Dataset below:
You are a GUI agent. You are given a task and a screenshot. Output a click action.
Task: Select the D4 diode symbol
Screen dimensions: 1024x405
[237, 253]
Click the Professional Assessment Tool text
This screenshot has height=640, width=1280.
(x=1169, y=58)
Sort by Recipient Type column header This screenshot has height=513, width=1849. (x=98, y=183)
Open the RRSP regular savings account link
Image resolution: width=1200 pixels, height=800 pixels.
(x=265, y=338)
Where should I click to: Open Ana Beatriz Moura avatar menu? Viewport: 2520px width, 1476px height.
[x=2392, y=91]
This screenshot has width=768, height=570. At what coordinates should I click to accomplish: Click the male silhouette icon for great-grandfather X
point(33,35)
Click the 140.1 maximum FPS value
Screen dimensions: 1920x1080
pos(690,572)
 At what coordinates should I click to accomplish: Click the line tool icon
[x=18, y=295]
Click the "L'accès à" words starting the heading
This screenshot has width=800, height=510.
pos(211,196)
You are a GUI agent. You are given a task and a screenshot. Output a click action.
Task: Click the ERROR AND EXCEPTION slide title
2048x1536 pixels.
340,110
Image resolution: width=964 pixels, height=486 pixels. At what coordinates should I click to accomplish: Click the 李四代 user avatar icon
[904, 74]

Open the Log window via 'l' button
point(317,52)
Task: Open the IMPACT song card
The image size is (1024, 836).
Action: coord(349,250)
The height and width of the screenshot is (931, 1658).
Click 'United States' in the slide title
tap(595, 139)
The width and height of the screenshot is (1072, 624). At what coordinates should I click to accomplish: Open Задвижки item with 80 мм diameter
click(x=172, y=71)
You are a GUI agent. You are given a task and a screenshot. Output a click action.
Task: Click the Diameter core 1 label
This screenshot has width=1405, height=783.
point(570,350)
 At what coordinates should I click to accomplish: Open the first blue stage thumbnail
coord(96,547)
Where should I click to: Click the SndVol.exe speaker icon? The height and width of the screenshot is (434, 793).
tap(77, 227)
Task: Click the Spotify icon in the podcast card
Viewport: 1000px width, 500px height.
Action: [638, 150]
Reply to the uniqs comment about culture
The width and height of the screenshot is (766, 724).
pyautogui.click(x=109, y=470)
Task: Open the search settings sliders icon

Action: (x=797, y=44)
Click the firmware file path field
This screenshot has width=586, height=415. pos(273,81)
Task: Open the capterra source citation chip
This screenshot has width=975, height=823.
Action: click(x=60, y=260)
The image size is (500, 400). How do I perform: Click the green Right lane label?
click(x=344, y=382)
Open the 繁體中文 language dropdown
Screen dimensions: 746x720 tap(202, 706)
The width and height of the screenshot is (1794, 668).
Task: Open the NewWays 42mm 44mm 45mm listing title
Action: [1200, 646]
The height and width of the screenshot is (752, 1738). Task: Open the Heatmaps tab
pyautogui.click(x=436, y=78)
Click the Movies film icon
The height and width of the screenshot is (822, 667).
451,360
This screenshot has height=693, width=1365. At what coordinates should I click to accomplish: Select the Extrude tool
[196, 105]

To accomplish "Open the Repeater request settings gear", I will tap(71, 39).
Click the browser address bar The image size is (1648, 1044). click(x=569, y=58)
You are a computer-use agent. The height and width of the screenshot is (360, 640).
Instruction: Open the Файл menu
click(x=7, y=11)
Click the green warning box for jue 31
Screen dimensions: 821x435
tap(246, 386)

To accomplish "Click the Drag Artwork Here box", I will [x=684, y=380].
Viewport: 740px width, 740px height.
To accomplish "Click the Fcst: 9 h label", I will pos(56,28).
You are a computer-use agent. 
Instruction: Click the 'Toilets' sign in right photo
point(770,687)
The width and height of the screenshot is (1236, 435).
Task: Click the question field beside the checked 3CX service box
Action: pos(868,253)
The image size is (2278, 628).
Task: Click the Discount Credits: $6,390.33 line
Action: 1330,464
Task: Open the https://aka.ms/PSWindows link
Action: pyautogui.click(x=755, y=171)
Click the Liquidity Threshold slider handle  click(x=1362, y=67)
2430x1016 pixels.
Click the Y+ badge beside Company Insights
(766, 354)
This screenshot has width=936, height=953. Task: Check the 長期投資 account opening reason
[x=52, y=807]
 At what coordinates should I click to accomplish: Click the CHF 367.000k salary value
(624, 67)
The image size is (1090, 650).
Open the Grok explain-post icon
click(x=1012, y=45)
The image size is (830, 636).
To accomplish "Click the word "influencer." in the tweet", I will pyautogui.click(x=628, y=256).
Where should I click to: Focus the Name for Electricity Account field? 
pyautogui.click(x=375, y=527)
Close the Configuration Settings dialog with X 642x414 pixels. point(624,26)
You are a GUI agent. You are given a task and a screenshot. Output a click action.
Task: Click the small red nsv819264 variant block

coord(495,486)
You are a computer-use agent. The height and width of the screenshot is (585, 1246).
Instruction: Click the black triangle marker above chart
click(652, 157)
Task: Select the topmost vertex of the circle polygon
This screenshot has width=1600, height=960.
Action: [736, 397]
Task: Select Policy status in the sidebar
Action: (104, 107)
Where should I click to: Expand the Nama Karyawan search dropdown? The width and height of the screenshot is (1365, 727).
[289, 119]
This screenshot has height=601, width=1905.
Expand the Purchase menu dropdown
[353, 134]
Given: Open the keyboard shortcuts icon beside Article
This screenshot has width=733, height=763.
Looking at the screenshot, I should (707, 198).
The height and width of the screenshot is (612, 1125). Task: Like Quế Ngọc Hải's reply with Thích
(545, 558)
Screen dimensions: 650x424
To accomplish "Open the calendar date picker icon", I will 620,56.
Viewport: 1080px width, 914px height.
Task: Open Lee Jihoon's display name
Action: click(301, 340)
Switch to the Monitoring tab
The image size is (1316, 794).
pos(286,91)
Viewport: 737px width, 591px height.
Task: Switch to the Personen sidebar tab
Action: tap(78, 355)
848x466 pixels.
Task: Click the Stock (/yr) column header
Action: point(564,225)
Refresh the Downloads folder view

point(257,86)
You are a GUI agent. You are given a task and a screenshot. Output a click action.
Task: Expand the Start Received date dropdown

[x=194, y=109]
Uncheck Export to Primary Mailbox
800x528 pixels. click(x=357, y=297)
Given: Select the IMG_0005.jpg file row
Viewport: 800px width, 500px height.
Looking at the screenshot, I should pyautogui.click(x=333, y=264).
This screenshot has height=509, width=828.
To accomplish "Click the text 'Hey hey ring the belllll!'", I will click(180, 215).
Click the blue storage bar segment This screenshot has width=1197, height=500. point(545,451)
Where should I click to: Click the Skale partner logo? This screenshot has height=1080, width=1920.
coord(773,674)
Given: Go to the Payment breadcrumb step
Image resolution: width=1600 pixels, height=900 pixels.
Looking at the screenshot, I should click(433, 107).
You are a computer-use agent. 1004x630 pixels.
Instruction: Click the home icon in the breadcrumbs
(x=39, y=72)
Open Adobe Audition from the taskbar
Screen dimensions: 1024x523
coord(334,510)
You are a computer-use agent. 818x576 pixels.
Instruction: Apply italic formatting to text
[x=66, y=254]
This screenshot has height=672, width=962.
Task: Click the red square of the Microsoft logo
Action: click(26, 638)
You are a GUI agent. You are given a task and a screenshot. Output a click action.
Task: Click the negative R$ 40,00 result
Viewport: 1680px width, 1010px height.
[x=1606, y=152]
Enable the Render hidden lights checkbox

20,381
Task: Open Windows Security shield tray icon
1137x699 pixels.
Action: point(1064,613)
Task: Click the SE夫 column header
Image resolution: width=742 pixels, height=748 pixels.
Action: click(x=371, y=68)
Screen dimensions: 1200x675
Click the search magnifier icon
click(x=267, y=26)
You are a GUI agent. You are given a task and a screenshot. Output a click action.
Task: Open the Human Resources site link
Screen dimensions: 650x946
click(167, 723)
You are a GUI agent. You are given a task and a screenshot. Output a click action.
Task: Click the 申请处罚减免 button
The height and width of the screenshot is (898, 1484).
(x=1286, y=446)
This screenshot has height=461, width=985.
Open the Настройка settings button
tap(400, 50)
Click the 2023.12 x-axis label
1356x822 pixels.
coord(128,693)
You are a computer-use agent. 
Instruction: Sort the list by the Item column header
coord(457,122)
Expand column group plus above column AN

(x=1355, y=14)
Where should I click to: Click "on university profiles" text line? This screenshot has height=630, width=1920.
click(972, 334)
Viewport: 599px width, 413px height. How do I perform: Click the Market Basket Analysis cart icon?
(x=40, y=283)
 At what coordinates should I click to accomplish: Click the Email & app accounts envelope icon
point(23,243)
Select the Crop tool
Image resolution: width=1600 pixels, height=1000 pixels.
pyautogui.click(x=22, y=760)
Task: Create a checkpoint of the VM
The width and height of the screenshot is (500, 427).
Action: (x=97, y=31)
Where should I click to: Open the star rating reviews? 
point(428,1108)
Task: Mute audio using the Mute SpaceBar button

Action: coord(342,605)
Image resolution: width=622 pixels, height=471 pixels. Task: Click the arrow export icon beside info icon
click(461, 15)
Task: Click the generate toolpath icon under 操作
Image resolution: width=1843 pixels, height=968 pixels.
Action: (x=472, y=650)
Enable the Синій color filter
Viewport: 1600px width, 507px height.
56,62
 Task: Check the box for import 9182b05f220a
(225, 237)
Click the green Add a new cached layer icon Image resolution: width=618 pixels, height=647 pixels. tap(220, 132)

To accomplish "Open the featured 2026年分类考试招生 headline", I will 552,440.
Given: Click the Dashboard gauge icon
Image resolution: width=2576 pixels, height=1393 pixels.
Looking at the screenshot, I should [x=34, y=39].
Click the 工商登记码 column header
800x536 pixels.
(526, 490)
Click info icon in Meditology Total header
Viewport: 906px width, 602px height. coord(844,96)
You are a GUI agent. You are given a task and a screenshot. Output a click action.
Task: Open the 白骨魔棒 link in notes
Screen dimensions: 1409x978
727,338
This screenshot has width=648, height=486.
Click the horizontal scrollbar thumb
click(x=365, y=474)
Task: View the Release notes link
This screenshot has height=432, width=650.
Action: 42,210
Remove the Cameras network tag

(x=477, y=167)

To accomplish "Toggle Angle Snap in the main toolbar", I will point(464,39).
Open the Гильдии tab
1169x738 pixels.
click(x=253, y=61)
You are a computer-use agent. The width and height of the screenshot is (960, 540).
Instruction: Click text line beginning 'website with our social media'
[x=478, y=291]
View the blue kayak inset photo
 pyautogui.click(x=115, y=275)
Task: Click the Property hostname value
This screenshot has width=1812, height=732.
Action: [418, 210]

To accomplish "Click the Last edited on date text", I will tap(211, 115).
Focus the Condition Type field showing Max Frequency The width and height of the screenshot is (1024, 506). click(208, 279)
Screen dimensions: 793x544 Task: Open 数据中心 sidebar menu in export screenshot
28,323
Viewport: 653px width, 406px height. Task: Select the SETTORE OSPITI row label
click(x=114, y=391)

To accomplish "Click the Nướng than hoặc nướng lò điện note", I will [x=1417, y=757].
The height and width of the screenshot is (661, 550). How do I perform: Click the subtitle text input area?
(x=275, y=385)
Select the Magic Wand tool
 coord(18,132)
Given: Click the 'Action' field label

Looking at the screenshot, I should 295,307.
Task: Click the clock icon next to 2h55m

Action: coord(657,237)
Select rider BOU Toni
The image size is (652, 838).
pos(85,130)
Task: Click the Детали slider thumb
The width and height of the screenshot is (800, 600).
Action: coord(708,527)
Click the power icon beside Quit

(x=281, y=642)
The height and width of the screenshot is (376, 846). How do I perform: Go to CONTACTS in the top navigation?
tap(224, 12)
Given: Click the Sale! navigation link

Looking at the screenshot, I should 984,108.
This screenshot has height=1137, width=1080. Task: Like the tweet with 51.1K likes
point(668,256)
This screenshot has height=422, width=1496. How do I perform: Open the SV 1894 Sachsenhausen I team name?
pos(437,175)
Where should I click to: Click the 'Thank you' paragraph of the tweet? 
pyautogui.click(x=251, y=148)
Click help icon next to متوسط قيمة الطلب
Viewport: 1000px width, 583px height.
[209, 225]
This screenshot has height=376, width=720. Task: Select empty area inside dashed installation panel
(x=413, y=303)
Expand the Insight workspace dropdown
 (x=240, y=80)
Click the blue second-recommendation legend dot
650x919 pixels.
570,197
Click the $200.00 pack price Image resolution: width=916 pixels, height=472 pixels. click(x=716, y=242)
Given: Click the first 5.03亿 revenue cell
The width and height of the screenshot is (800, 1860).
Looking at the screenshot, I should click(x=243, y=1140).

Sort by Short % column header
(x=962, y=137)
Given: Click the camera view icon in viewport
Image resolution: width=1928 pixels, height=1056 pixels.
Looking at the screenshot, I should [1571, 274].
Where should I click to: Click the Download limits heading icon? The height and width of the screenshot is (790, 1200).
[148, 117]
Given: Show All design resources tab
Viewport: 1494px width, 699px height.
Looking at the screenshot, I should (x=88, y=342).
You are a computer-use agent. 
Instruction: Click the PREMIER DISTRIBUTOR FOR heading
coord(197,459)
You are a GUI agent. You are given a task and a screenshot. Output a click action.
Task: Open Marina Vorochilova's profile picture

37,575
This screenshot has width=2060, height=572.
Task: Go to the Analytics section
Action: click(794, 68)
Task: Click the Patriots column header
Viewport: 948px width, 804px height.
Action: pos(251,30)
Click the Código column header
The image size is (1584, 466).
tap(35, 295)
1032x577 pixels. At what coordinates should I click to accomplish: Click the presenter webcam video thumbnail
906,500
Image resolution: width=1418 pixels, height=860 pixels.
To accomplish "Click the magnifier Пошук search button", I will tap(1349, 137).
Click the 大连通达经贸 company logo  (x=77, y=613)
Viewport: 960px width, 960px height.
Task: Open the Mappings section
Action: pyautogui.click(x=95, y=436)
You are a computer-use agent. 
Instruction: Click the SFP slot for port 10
End of Dataset.
§ **Work instructions**
From the entries above, extract only the lines running from the one containing "The image size is (652, 838)." through the one containing "Click the blue second-recommendation", inclusive.

§ **Exercise solution**
The image size is (652, 838).
pos(85,130)
Task: Click the Детали slider thumb
The width and height of the screenshot is (800, 600).
Action: coord(708,527)
Click the power icon beside Quit

(x=281, y=642)
The height and width of the screenshot is (376, 846). How do I perform: Go to CONTACTS in the top navigation?
tap(224, 12)
Given: Click the Sale! navigation link

Looking at the screenshot, I should 984,108.
This screenshot has height=1137, width=1080. Task: Like the tweet with 51.1K likes
point(668,256)
This screenshot has height=422, width=1496. How do I perform: Open the SV 1894 Sachsenhausen I team name?
pos(437,175)
Where should I click to: Click the 'Thank you' paragraph of the tweet? 
pyautogui.click(x=251, y=148)
Click help icon next to متوسط قيمة الطلب
Viewport: 1000px width, 583px height.
[209, 225]
This screenshot has height=376, width=720. Task: Select empty area inside dashed installation panel
(x=413, y=303)
Expand the Insight workspace dropdown
 (x=240, y=80)
Click the blue second-recommendation legend dot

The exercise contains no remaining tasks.